Left: “The Enforcer” (2024). Right: “WE WANT TO BE FREE”(2024). Mural: “WE ARE MADE BY HISTORY” (2024). All photos by Timothy Schenck, shared with permission

Written in blocky, bright typography, “We hold these truths to be self-evident” wraps the top of the neoclassical facade of the U.S. Pavilion at the 60th Venice Biennale. The opening lines from the Declaration of Independence greet visitors to the groundbreaking exhibition the space in which to place me by artist Jeffrey Gibson, the first Indigenous artist to represent the U.S. with a solo exhibition.

A member of the Mississippi Band of Choctaw Indians and Cherokee descent, Gibson has established a distinct visual language that incorporates psychedelic color palettes, text, graphic forms, and various materials with references to Indigenous life, queer culture, literature, music, and more.

In Venice, the artist invokes Layli Long Soldier’s “Ȟe Sápa, One,” a poem with a distinct geometric shape not unlike the ones he creates visually. As curator Kathleen Ash-Milby says, the work “extends the timeline of Indigenous histories. Jeffrey combines ancient aesthetic and material modalities with early 19th- and 20th-century Native practices to propose an Indigenous future of our own determination.”

 

a brightly colored geometric wrap covers a neoclassical building with a red sculpture out front

Exterior view of ‘the space in which to place me’ (2024)

In Gibson’s practice and this project, language plays a critical role. Additional phrases appear throughout the exhibition, including on the bodies of two new monumental figures dressed in beads, fringe, and tin jingles. Titled “The Enforcer” and “WE WANT TO BE FREE,” the sculptures loom large and include lines from Reconstruction-era constitutional amendments along with the Indian Citizenship Act of 1924,  a long-overdue law granting basic rights to Indigenous people.

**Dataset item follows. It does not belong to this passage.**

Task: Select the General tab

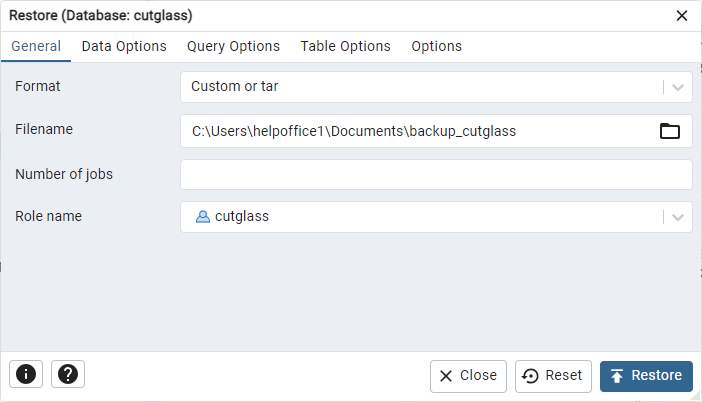Action: click(36, 46)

In another gallery are Gibson’s beaded birds, which draw on the Indigenous craft tradition of whimsies. A recurring interest for the artist, the objects “fell into a category of being kitsch novelty because they weren’t seen as being Native enough or Victorian enough for the times they were being made in,” he said. Beaded motifs also appear on a punching bag and a new trio of busts with long hair cloaking the faces, the latter of which is “intentionally indeterminate” in culture and aesthetics.

 

two small beaded bird sculptures stand in a gallery with boldly painted graphic works on the walls behind

Birds from left to right: “we are the witnesses” (2024) and “if there is no struggle there is no progress” (2024). Wall works from left to right: “BIRDS FLYING HIGH YOU KNOW HOW I FEEL” (2024) and “IF YOU WANT TO LIFT YOURSELF UP LIFT UP SOMEONE ELSE” (2024)

Large-scale murals and paintings line the walls of each gallery, enveloping the sculptures and viewers in electrifying patchwork. As detailed in a lengthy profile in The New York Times, color plays a crucial role for the artist and his links to Native and queer traditions. “We’ve been dismissed as garish and too much because of our use of color,” he said. Instead, he uses such kaleidoscopic compositions to shift the perspective and offer a different view of past and present. With the pavilion, he “wanted to map out some moments in American history when there is this real promise of equality, liberty, and justice and then think about what those terms mean.”

the space in which to place me will be on view in Venice from April 20 to November 24. It’s worth picking up a copy of An Indigenous Present, Gibson’s critically acclaimed survey of Native North American art, to learn more about his thinking and work.

 

a red room with a beaded and fringed punching bad suspended from the center

“WE HOLD THESE TRUTHS TO BE SELF-EVIDENT” (2024)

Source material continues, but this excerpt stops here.